Required task: Output everything from "as a reminder, you" down to "will be exported." in the phext passage below, copied character for character.

Text passage:
Note that you can't refer to a phext address while editing a component that the address depends upon - so that will take some getting used to.

as a reminder, you can edit the following areas of a phext research document without impacting the fingerprint:
* intro
* foundations
* appendix
* discussion
* references
* citations

phextv1.code
------------

note: you can place comments in the code region prior to the start of a script. they will be ignored.
once you start extracting files, you should assume that all content will be exported.

# phextv1.file: extract.ps1
# Copyright: (c) 2024 Will Bickford
# License: MIT
# Purpose: extracts scripts from phext research documents
param(
  [string] $file,
  [switch] $force
)
if (-not (Test-Path $file)) {
    Write-Error "Unable to locate $file."
    exit(1)
}
$SCROLL_BREAK = [char]0x17
$scrolls = (Get-Content -raw $file) -split $SCROLL_BREAK
if ($scrolls.Count -ne 3) {
  Write-Error "Invalid phext research file"
  exit 1
}
$scroll1 = $scrolls[1] -split '\n'
$lines = $scroll1.Count
Write-Host "Scanning $lines for code..."

if ($lines -gt 1000000) {
  Write-Error "refusing to parse your spew"
  exit 1
}

$parsing = $false
$script = ""
$output = @{}
foreach ($line in $scroll1) {
  if ($line -match "^phextv1.code$") {
    $parsing = $true
  }
  if ($line -match "^phextv1.results$") {
    $parsing = $false
  }

  if ($line -match "^# phextv1.file: ") {
    $script = $line -replace "^# phextv1\.file: ",""    
    $output[$script] = @()    
    continue
  }

  if ($parsing) {
    $output[$script] += $line
    continue
  }
}

if ($output.Keys.Count -gt 0) {
  foreach ($script in $output.Keys|Sort-Object) {    
    $data = $output[$script]
    if ($force -or (-not (Test-Path $script))) {
      $data |Out-File -Encoding utf8 $script
      Write-Host "Wrote $($data.Count) lines to $script."
    } else {
      if (-not $force) {
        Write-Host "Warning: $script already exists. Use -force to overwrite."
      }
    }
  }
}

# phextv1.file: phexty.ps1
# ----------
# Copyright: (c) 2024 Will Bickford
# License: MIT
# Purpose: assists with calculating phext research addresses
#
# the phext address space for research is rooted at library=1, shelf=1, and series=1 (1.1.1/yyy.xxx).
#
# Dimensions: 1.1.1/A.B.C/D.E.F
#   A: phext-soundex(title)
#   B: phext-soundex(abstract)
#   C: phext-soundex(methods)
#   D: phext-soundex(code)
#   E: phext-soundex(results)
#   F: phext-soundex(resources)

param(
  [string] $file,
  [switch] $verbose
)
$raap = "1.1.2" # reserved by @wbic16
$SCROLL_BREAK = [char]0x17

if (-not (Test-Path $file)) {
    Write-Error "Unable to locate $file."
    exit(1)
}

# inspired by https://sites.rootsweb.com/~nedodge/transfer/soundexlist.htm
function soundex($byte, $lookup, $increment) {
  for ($i = 0; $i -lt $lookup.Length; ++$i)

Data:
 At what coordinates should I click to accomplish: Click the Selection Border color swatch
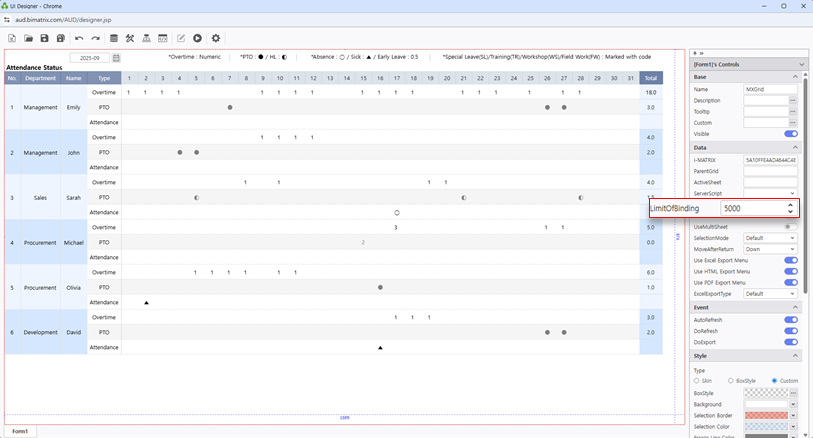765,415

Output:
as a reminder, you can edit the following areas of a phext research document without impacting the fingerprint:
* intro
* foundations
* appendix
* discussion
* references
* citations

phextv1.code
------------

note: you can place comments in the code region prior to the start of a script. they will be ignored.
once you start extracting files, you should assume that all content will be exported.